Poet Behind the Poetry, CKP’s special blog series in honor of National Poetry Month, looks behind the scenes of a writer’s creative life.
The Many Lives of a Poem
I know a poem is finished when . . . well, let me count the ways. When I no longer feel the impulse to tinker with it. When I wake in the middle of the night with the right word or phrase to solve a problem that’s been nagging me. When, after a draft has sat for a long time – years maybe – in its manila envelope in a file cabinet, almost finished, I pull it out, make one small change and suddenly I’m happy with it.
That’s the key for me: to be happy with a poem. What I mean by that is complicated. It could be a satisfying degree of compression or density of internal rhyme. It could mean solving a metrical issue within a phrase or across the poem as a whole. I might need to shift line breaks until the poem reads out loud as I hear it in my head. It often involves experimenting with stanzas and forms until I find or invent the one which best embodies the poem. More broadly it could mean finding the right tone to do justice to a difficult subject. Or it might require writing many versions (and I mean dozens) of the last line or last sentence until it lands with power, hits home, until it surprises me.
For surprise is essential. It isn’t enough for me that the poem ends as I originally intended. When that happens, the poem is claustrophobic. I like poems that are not predictable, that open up at the end, teach me something, that take me to an unexpected place or conclusion, that surprise me, their writer, even as the elements of the poem come together in a way that feels inevitable. For me, a poem is about discovery.
Sometimes I think a poem is finished, only to realize it isn’t. This can happen during a reading. In the middle of a poem, I might stumble over a line and realize it isn’t quite right. Or I might suddenly be bored and understand only then I didn’t push the poem hard enough, that I let it go too early. This might be in a poem that’s already been published. It’s happened occasionally even in poems that others love, or admire. The question then is whether to leave it as is, to respect the writer of that poem, for better and worse.
Fortunately, poems have many lives, so there are opportunities to fix these glitches. During the original drafting, after friends, peers, and teachers have weighed in with feedback about what is and, more often, isn’t working, a poem eventually feels finished enough to send out. With luck, that poem will be published. After it appears in print, it might appear online, or vice versa. It might appear later in an anthology, either as is or slightly revised. When a poem is about to appear in a collection is a wonderful time to revisit it. By then, it’s possible to see any flaws more clearly. Before The Disheveled Bed was published, I decided to revise some of the poems. Most of the changes were small, others less so, but I was grateful for the chance to improve them, even poems that had previously seemed fine. Once those changes were made, I have never had regrets, a sure sign it was the right thing to do. Finally these poems were “finished.”
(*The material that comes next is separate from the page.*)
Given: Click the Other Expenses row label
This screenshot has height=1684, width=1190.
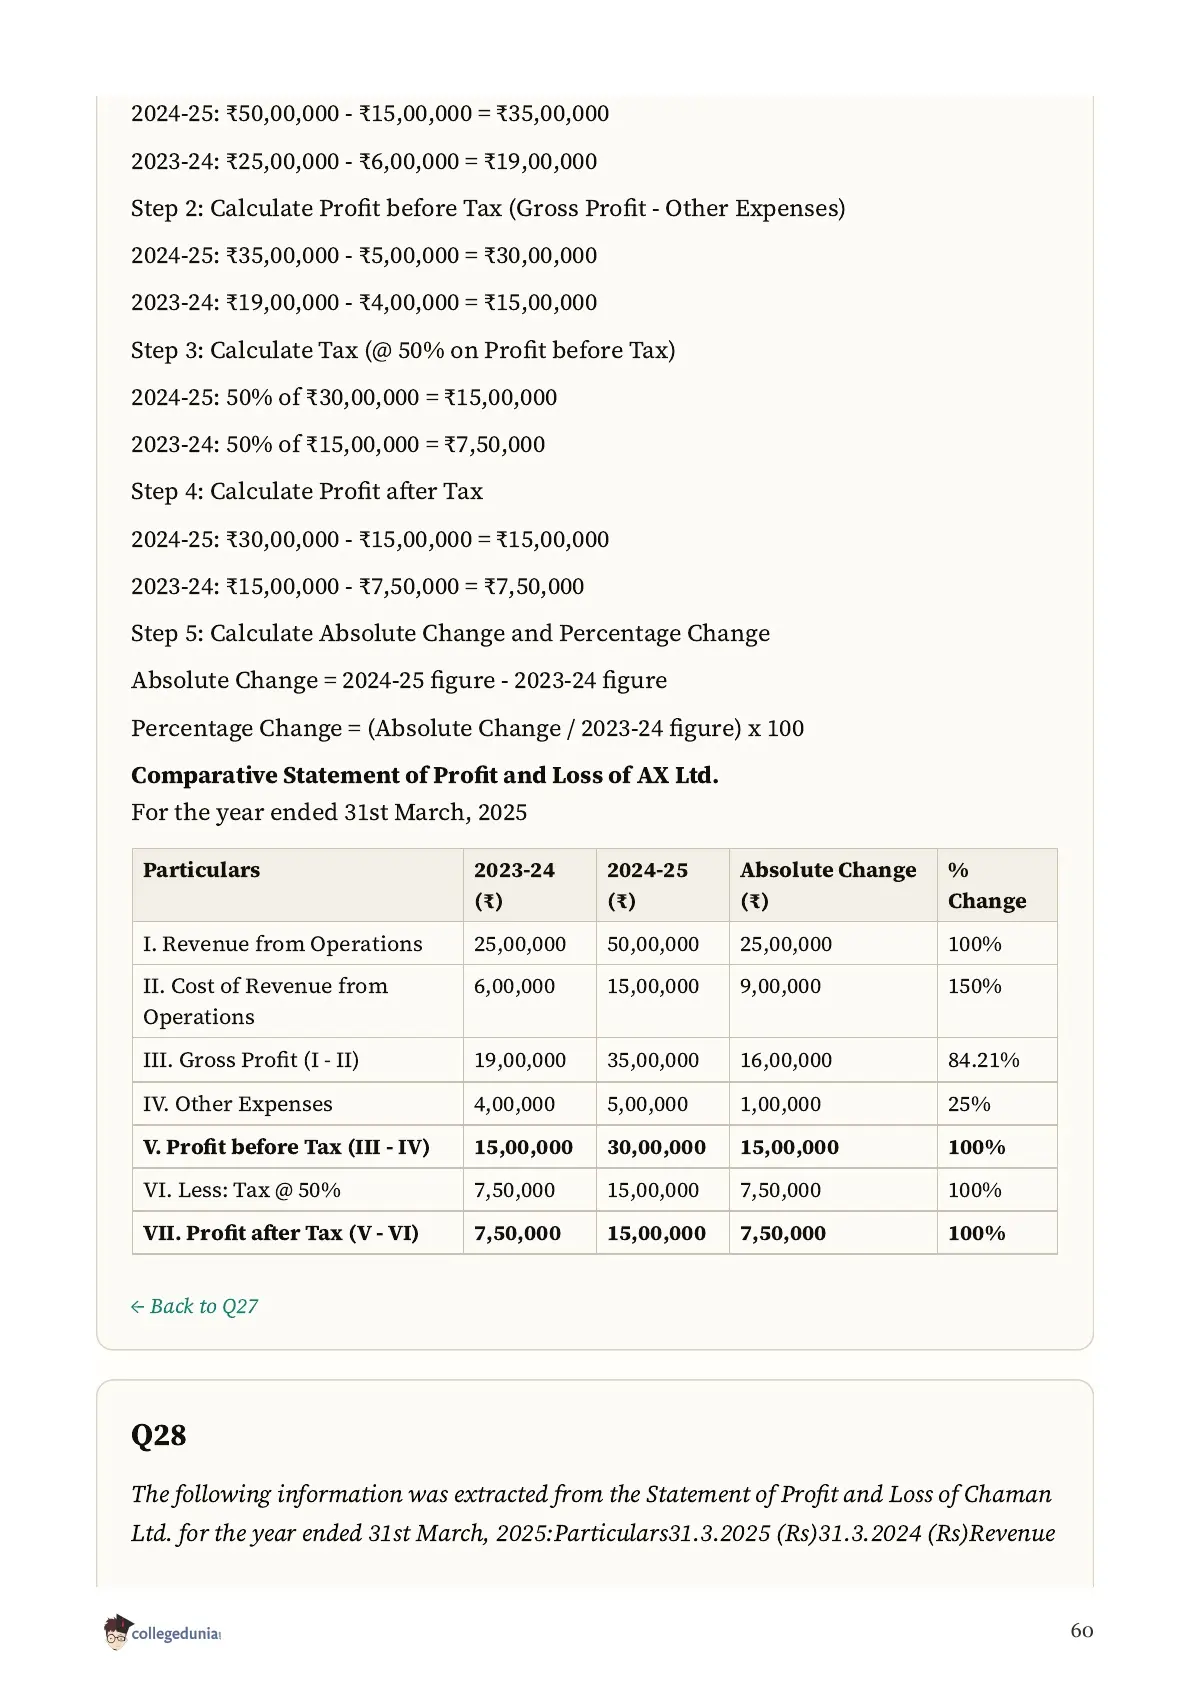Looking at the screenshot, I should point(237,1104).

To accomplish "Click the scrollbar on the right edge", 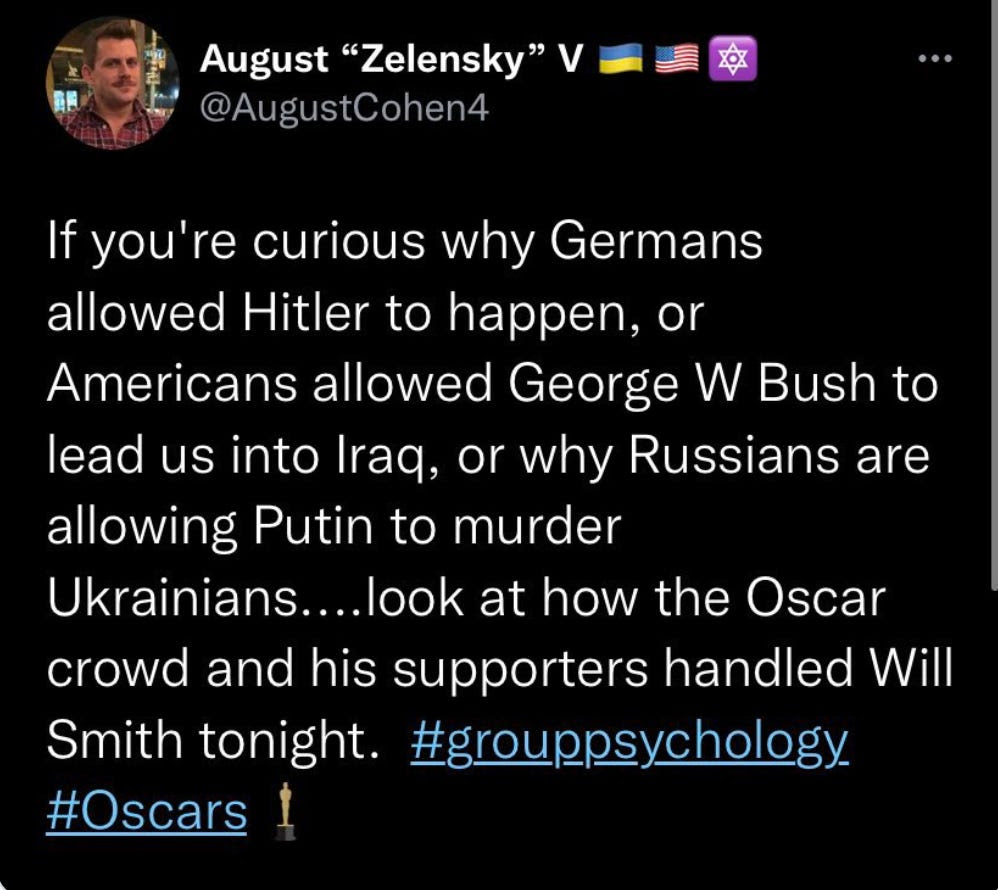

Most of us would rather move on after a collection is finished, believing that each new body of work provides opportunities for growth. I recently finished a book-length narrative poem written in heroic double sonnet crowns titled September 12. Although I had fallen in love with the sonnet and written many of them for my first book, this extended form was a huge stretch for me. But it seemed so perfect for the subject matter that I couldn’t imagine the collection in any other form. Little did I realize when I started that the discipline of this form together with its capacious nature would allow me to have fun while writing about an extremely difficult subject. I came to enjoy writing, finding, choosing, or varying the repeated lines that would end one sonnet and begin another.
This long poem has taken me almost ten years to write. Many times I thought I would never be done. Many times I thought it was done, only to realize I had missed something essential. For a long time I didn’t know how to end it. Perhaps it was a question of enough time passing, the perspective distance gives. Not until the 10th anniversary of 9/11 did I discover the conclusion that felt right to me – an ending which is satisfying without being simplistic, that brings together the many elements of the poem, some of them at odds with each other, an ending which is inclusive and comprehensive without being conclusive. This ending surprised me. It makes me happy. September 12, the work of a decade, is finished.
Even as I write that, I know that to say a poem is “finished” is provisional. It’s true that “gift” poems occasionally come to us complete; they never ask for revision, and we are grateful for them. Most of the time, though, we work on a poem until we are satisfied we have done our best with the material. When we have, these poems take us back to the place, the feeling that first prompted the poem every time we read then. When a poem does that for me I know it is done. Then, and only then, is the poem truly finished.